══ SUPPLIED INFORMATION ══
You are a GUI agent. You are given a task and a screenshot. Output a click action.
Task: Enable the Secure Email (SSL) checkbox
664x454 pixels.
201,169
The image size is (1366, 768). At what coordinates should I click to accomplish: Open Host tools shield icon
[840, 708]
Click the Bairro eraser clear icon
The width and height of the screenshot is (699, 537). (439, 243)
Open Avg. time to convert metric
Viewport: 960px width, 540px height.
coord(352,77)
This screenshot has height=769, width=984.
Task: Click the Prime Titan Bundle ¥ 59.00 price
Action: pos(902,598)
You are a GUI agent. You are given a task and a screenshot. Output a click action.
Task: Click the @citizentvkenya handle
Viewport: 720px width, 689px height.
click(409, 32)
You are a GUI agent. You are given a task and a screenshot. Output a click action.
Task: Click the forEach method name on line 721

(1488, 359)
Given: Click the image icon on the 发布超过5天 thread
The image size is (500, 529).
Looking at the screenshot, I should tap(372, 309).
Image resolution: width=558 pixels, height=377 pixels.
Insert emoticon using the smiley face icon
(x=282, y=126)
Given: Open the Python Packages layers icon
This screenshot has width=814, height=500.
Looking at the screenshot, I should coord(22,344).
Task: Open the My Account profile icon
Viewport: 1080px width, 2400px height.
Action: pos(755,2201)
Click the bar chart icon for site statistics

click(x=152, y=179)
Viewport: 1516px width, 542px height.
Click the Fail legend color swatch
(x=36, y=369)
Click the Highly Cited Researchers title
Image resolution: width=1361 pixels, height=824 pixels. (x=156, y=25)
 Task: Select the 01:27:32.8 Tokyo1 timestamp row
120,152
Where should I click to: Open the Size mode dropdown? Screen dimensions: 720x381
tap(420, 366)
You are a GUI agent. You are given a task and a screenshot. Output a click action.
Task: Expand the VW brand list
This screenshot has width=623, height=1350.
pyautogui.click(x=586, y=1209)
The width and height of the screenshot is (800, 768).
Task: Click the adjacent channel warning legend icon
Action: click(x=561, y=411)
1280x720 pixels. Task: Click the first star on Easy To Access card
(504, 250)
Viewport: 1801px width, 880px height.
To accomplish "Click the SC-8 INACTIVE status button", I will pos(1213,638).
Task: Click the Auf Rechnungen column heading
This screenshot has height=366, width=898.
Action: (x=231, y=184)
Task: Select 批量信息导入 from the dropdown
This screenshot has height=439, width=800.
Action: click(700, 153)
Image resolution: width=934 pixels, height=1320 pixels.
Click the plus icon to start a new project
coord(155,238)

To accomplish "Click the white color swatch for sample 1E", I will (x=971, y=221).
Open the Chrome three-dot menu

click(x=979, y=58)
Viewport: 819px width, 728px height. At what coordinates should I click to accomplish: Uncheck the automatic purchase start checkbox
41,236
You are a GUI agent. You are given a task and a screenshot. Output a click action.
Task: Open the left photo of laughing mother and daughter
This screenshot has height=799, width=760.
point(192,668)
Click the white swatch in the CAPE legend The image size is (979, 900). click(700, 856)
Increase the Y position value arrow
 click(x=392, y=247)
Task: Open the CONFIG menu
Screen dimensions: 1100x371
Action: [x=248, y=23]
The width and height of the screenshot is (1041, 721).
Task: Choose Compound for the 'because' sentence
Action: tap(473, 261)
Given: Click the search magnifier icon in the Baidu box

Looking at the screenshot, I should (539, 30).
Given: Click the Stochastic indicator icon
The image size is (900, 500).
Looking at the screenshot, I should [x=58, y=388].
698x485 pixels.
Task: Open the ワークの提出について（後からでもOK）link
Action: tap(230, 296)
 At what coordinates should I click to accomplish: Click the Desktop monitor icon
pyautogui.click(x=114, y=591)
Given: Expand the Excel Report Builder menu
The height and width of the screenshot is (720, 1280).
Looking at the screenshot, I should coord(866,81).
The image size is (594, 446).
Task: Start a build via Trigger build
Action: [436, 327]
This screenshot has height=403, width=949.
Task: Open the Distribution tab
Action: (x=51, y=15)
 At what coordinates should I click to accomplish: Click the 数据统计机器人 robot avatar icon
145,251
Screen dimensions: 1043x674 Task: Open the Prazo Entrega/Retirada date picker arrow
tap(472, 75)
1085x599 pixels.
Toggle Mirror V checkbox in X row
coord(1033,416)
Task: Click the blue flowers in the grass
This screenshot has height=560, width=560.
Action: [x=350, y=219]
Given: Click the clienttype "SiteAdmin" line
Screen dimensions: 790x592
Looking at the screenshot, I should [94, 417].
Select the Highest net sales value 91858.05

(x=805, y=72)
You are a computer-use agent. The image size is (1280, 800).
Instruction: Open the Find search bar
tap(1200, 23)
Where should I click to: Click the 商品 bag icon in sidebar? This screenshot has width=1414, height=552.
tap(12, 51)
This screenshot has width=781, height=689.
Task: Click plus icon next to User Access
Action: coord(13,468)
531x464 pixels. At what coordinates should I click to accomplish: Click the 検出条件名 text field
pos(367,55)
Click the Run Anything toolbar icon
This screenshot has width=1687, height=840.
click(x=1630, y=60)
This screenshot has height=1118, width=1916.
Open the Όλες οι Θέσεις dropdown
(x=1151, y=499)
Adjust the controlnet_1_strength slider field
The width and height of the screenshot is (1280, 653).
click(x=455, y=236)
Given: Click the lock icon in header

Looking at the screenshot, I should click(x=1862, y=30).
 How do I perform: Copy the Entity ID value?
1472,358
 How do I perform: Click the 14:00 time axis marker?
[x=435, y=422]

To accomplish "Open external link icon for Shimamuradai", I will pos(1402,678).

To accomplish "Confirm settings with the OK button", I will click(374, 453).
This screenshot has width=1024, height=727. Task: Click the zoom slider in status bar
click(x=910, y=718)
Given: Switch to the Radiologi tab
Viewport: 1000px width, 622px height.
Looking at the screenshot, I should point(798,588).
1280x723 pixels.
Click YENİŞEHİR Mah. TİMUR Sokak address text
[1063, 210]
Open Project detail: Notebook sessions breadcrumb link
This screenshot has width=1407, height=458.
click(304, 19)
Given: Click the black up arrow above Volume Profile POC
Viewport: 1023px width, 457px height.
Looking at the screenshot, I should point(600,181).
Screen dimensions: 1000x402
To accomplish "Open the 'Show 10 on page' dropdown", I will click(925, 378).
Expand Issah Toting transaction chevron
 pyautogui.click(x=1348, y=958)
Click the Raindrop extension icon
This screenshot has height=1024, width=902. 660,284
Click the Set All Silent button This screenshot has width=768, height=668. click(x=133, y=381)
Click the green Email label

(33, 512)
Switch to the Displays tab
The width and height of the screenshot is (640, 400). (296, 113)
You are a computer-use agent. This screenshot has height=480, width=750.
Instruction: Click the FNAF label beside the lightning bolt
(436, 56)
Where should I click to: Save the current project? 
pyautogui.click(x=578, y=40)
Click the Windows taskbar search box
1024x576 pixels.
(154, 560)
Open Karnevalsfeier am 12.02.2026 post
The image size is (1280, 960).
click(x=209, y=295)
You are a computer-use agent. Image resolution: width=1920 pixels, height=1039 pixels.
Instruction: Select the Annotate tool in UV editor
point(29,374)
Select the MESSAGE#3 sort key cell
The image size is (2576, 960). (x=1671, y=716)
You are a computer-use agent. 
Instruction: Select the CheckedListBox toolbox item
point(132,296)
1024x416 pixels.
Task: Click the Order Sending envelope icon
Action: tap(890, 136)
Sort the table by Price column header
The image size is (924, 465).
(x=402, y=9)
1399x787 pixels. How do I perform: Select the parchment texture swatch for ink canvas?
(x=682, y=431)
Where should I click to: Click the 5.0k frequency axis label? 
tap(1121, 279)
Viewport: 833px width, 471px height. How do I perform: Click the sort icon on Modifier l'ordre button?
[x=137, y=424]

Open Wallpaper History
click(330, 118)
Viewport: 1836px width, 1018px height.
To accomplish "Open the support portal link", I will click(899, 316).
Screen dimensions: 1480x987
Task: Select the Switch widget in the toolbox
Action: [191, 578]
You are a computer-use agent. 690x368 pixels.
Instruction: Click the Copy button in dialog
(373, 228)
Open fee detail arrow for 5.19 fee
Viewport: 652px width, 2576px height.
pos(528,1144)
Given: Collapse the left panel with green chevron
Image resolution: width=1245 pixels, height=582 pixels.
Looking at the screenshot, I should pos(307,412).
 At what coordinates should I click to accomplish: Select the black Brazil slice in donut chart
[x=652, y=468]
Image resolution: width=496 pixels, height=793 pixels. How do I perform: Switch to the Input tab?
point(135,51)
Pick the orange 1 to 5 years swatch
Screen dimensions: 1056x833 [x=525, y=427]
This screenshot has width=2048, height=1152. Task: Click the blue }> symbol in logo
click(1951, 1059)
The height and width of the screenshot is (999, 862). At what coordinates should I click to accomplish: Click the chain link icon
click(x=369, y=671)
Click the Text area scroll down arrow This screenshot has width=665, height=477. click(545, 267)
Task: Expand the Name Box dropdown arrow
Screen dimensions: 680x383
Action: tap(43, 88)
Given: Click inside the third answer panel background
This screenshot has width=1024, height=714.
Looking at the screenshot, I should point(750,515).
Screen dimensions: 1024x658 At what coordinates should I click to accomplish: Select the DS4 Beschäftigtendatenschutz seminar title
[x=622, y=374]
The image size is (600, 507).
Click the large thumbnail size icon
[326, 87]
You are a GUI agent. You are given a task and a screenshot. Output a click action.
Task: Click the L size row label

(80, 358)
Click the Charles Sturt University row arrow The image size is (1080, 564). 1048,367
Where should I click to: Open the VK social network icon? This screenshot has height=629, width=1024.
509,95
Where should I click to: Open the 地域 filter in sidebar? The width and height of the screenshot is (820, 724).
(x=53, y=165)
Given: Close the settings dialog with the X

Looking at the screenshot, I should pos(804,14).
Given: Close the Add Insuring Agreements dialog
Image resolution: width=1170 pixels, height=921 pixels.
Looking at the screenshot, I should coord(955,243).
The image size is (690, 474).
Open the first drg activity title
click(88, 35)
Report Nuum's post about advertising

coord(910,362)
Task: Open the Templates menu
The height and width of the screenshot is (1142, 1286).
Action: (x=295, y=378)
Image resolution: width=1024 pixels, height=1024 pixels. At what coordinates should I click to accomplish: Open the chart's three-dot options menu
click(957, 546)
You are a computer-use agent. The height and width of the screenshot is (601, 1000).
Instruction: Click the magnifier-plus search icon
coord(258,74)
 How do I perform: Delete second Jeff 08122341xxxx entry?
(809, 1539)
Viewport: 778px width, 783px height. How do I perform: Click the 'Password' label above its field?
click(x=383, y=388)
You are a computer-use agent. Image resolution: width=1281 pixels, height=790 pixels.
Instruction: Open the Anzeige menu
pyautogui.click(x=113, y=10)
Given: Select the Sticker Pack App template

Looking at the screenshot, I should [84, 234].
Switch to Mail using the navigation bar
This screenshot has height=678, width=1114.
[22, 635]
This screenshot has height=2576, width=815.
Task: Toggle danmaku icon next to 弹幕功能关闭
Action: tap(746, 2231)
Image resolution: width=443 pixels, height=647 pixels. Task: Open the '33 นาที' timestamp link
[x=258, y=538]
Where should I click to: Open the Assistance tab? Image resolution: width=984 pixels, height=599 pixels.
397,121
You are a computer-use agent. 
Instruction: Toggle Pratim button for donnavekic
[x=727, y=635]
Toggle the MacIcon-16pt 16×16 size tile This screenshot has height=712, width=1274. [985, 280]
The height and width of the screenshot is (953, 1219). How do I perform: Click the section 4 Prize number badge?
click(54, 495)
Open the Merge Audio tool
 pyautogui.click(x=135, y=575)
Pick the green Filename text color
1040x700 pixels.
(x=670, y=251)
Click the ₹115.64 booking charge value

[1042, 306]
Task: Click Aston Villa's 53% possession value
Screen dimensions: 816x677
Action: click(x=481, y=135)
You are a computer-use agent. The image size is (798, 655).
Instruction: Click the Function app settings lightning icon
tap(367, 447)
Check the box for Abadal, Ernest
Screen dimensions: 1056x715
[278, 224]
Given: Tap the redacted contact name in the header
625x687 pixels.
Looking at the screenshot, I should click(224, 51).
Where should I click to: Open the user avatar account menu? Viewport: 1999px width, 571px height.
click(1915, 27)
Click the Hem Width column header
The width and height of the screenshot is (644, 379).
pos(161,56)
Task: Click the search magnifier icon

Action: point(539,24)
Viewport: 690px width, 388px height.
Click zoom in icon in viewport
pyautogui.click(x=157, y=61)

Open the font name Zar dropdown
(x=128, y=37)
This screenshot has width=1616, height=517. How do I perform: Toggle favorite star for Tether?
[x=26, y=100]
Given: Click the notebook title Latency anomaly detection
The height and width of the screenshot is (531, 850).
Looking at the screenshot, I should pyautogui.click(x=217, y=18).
═══
▶ [EXERCISE REQUIREMENTS] In the records above, find each line with the string "computer" and list it.

▶ [TASK RESPONSE]
You are a computer-use agent. The image size is (1280, 800).
You are a computer-use agent. This screenshot has height=480, width=750.
You are a computer-use agent. Image resolution: width=1920 pixels, height=1039 pixels.
You are a computer-use agent. 
You are a computer-use agent. 690x368 pixels.
You are a computer-use agent. The height and width of the screenshot is (601, 1000).
You are a computer-use agent. Image resolution: width=1281 pixels, height=790 pixels.
You are a computer-use agent. 
You are a computer-use agent. The image size is (798, 655).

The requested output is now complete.